##### Record list #####
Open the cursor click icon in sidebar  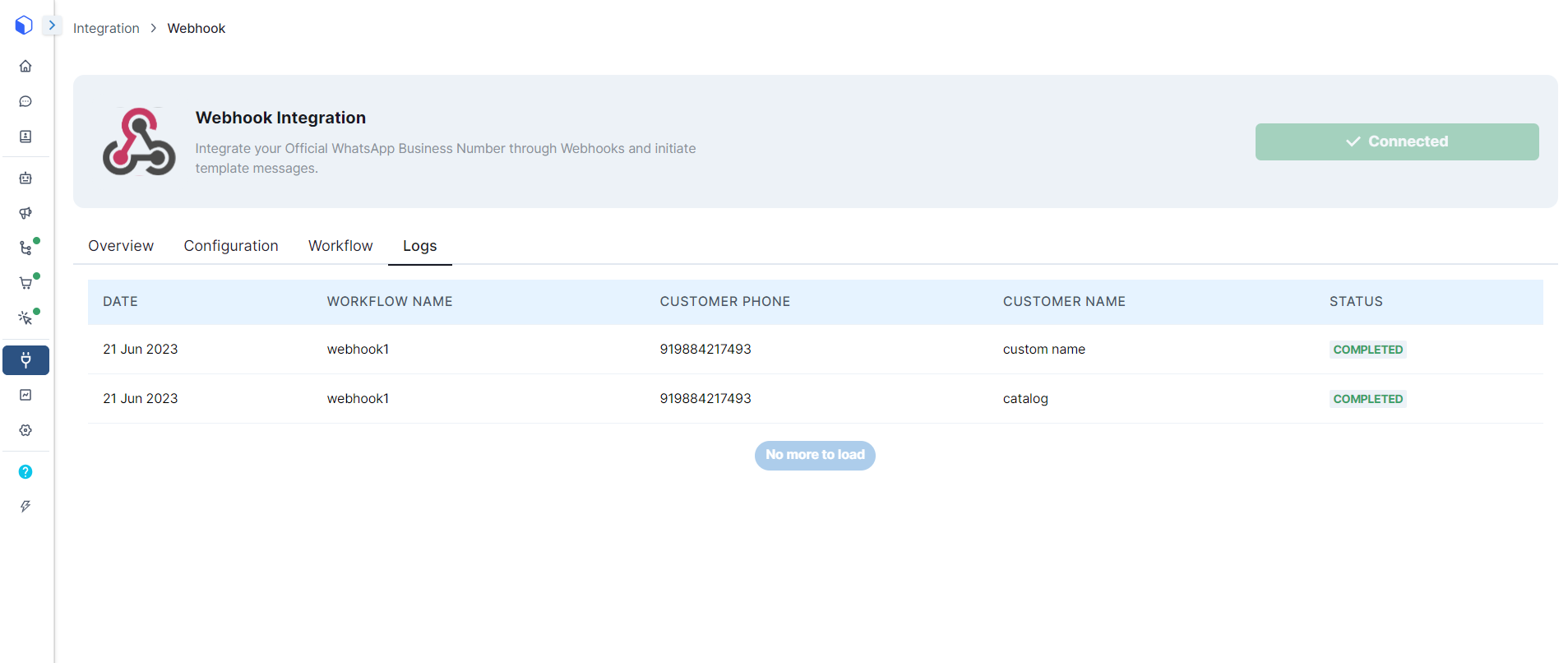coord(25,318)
#####
##### Record list #####
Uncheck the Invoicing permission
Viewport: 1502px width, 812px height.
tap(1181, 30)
#####
##### Record list #####
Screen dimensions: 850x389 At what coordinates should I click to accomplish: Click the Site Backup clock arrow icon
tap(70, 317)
#####
• Exercise requirements:
Rewrite the entries from the line containing "Uncheck the Invoicing permission" through the line containing "tap(1181, 30)", replacing "Invoicing" with "Billing" and leaving everything else unchanged.

• Reply:
Uncheck the Billing permission
Viewport: 1502px width, 812px height.
tap(1181, 30)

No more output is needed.